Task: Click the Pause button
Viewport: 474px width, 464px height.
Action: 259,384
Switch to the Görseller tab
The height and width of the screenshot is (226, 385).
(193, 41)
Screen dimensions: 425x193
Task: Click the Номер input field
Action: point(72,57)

→ WORK ORDER: Give back the listing above exactly as written.

→ TASK SOLUTION:
Task: Click the Pause button
Viewport: 474px width, 464px height.
Action: 259,384
Switch to the Görseller tab
The height and width of the screenshot is (226, 385).
(193, 41)
Screen dimensions: 425x193
Task: Click the Номер input field
Action: point(72,57)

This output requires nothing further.